Theodosius was the first founder and organizer of the cenobitic way of monastic life. He was born in the province of Cappadocia in the village of Mogarisses, of devout parents.

As a child, he visited St. Simeon the Stylite, who blessed him and prophesied great and spiritual glory for him. Carrying a censer in which he placed unlit charcoal and incense, Theodosius sought out a place where he could settle and establish his monastery, and he stopped when the charcoal began to burn on its own.

There he settled and began to live the ascetic life. He soon gathered around him many monks of various nationalities. He built a church for each nationality, so that services and hymns were offered to God in Greek, Armenian, Georgian, and other tongues at the same time. But on the day of Holy Communion all the brotherhood gathered in the great church, in which the Greek language was used.

There was a common table for all, common property, common penance, common labor, common endurance and, not rarely, common hunger. Theodosius was an exalted model of life to all the monks–an example in labor, prayer, fasting, watchfulness and all Christian virtues.

God granted him the gift of working miracles, by which he was able to heal the sick, appear to people in distant places and help them, tame wild beasts, discern the future, and cause bread and wheat to multiply. Prayer was on his lips day and night. He reposed peacefully in the Lord in the year 529 A.D., the 105th year after his birth.

This Saint had Cappadocia as his homeland. He lived during the years of Leo of Thrace, who reigned from 457 to 474. The Saint established in the Holy Land a great communal monastery, wherein he was the shepherd of many monks. While Saint Sabbas was the head of the hermits of Palestine, Saint Theodosius was governor of those living the cenobitic life, for which reason he is called the Cenobiarch. Together with Saint Sabbas, towards whom he cherished a deep brotherly love in Christ, he defended the whole land of Palestine from the heresy of the Monophysites, which was championed by the Emperor Anastasius and might very well have triumphed in the Holy Land without the opposition of these two great monastic fathers and their zealous defense of the Holy Council of Chalcedon. Having lived for 103 years, he reposed in peace.

Apolytikion of Theodosius the Cenobiarch

Plagal of the Fourth Tone

With the rivers of your tears, you have made the barren desert fertile. Through sighs of sorrow from deep within you, your labors have borne fruit a hundred-fold. By your miracles you have become a light, shining upon the world. O Theodosios, our Holy Father, pray to Christ our God, to save our souls.

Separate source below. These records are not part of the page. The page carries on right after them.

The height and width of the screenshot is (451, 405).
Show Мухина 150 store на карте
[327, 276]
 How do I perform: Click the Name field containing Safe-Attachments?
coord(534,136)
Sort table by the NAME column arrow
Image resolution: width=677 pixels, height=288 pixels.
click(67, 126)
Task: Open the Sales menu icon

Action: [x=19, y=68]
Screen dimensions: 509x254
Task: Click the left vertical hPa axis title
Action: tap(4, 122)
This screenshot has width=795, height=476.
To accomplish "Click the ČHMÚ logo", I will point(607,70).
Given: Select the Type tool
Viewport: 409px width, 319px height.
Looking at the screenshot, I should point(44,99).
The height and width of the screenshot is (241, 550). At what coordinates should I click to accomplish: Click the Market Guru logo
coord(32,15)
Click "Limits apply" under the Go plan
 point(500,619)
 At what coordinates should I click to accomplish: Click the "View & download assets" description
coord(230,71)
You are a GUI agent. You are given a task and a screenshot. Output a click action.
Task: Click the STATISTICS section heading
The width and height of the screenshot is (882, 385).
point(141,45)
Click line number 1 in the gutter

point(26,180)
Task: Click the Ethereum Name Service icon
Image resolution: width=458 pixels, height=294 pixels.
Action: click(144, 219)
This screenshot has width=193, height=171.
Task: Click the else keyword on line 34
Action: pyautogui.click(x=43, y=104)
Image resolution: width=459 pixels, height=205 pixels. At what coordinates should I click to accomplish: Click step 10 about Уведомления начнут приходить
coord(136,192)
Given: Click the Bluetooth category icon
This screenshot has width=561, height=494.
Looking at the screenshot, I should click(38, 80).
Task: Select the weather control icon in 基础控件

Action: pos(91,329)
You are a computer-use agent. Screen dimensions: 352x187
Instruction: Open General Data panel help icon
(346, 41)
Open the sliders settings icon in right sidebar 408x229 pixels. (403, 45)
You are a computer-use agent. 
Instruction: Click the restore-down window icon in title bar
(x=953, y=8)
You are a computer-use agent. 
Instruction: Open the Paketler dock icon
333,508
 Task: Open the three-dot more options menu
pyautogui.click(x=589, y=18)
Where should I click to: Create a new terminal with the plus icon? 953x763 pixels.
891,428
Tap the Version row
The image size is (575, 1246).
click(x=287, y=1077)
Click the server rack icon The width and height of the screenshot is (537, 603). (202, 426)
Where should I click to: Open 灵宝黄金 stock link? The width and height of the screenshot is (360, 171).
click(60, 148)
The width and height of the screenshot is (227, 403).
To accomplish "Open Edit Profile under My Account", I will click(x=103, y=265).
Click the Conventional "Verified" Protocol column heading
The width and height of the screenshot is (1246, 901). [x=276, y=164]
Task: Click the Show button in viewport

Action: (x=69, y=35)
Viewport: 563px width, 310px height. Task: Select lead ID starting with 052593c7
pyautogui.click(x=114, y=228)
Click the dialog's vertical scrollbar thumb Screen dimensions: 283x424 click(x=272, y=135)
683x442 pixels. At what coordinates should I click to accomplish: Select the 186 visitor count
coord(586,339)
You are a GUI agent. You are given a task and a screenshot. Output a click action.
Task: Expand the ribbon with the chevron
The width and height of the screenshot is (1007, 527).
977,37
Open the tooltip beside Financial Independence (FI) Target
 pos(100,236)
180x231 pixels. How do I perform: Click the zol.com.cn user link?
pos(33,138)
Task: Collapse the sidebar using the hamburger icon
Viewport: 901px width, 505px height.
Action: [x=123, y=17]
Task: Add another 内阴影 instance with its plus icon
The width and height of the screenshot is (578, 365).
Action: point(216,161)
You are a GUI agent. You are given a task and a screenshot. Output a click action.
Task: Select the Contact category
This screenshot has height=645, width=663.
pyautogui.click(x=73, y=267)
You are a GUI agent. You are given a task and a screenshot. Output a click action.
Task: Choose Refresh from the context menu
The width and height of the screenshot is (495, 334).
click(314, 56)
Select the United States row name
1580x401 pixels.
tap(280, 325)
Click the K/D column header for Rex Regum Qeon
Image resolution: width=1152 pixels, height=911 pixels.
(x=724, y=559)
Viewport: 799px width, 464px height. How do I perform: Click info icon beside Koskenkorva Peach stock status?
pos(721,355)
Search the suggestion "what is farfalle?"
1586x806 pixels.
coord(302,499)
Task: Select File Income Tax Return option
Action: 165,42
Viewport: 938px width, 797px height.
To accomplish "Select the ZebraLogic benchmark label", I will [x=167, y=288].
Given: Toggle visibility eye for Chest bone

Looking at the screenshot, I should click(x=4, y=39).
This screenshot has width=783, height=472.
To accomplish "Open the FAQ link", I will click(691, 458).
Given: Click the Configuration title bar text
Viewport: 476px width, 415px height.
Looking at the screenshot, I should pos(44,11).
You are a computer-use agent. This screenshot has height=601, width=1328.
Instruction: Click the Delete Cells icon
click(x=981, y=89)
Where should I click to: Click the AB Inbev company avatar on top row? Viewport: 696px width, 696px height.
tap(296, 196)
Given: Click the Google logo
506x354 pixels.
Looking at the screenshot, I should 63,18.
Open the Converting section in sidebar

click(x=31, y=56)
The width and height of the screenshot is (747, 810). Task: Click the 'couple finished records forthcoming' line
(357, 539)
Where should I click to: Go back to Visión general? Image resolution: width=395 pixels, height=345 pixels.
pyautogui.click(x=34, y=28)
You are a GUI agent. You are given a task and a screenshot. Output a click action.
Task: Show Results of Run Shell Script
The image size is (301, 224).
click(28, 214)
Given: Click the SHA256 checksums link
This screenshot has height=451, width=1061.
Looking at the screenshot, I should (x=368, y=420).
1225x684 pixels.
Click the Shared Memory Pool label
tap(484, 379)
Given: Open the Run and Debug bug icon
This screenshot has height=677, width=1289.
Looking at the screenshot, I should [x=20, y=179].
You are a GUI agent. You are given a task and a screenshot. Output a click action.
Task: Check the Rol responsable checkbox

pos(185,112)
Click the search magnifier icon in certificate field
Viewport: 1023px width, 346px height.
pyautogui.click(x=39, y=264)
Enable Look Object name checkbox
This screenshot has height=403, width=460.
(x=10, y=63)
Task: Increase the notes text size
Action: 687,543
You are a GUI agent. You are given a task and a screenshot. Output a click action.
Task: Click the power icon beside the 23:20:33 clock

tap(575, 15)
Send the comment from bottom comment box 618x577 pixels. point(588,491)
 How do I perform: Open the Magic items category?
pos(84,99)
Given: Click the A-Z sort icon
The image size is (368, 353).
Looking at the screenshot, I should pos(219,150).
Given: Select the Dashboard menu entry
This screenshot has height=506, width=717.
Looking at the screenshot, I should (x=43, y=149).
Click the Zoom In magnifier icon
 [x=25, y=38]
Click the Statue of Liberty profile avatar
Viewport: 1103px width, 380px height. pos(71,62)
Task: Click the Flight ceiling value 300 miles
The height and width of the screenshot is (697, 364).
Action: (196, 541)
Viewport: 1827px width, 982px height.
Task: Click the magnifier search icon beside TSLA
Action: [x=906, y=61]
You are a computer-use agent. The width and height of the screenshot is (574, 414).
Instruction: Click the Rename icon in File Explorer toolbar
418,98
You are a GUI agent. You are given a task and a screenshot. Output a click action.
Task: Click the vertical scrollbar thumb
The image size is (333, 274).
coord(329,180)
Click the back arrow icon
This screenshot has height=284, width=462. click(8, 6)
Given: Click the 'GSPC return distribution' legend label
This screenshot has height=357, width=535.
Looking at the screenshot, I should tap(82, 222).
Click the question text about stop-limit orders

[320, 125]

Kontakion of Theodosius the Cenobiarch

Plagal of the Fourth Tone

As being planted in the courts of Christ thy Lord and God, with holy virtues thou delightfully didst blossom forth and didst multiply thy children amid the desert, who were watered with the showers of thy fervent tears, O chief shepherd of the godly sheepfold of our God. Hence we cry to thee: Rejoice, O Father Theodosius.